Aujourd’hui nous pouvons le constater, les entreprises, l’administration et les responsables politiques ainsi que la Banque mondiale ont insuffisamment considéré les méfaits sociaux dans la planification et la mise en oeuvre du projet. Le projet pétrole a sérieusement impacté le système de production et les conditions de vie des populations riveraines. Une vie digne basée sur les activités agricoles est devenue presque impossible.

La contrainte de s’adapter aux interventions dans le système de la gestion foncière et les droits d‘usage a eu comme résultat la décomposition des relations sociales, les comportements changent. De nouveaux conflits émergent et la capacité de gérer ces conflits décroit avec la disparition des systèmes sociaux qui ont fait leurs preuves dans le passé. Les changements induits par le pétrole sont beaucoup plus profonds que les populations en zone de production – mais aussi la société civile internationale – ne pouvaient s’imaginer. Le rêve du développement économique, du renforcement de l’éducation et de la santé publique s’avère de plus en plus illusoire. Les multinationales et l’élite politique continuent à entretenir et construire ce rêve. Pour les populations en zone pétrolière par contre ce rêve a depuis fait place au désarroi le plus total ».

Qui est le docteur Remadji Hoinathy

Né le 23 octobre 1978  à Sarh au Tchad, Remadji Hoinathy a obtenu une maîtrise en socioanthropologie à l‘université catholique de Yaoundé (Cameroun) après ses études secondaires au Lycée- Collège Charles Lwanga de Sarh.

Coordonnateur exécutif du Centre de recherches en anthropologie et sciences humaines (CRASH) depuis 2008, le docteur Hoinathy devient doctorant àl’Institut Max Planck d’anthropologie sociale de Halle (Saale) en Allemagne.
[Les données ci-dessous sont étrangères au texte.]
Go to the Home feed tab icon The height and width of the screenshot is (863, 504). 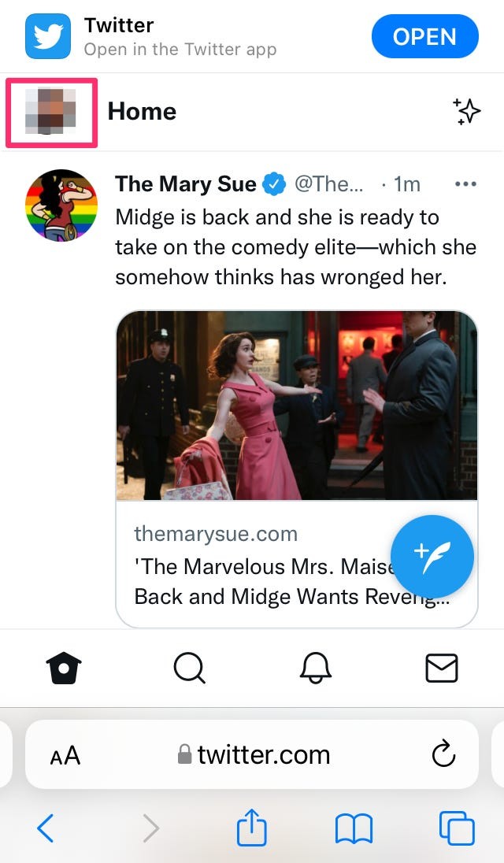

En 2012, il défend avec succès, sa thèse de doctorat sur le changement social en zone pétrolière au Tchad. Il conduit actuellement un programme de recherche postdoctorale de 3 ans sur les actions de la société civile nationale et internationale pour la bonne gouvernance des ressources extractives, avec le soutien de la Fondation Volkswagen (Allemagne).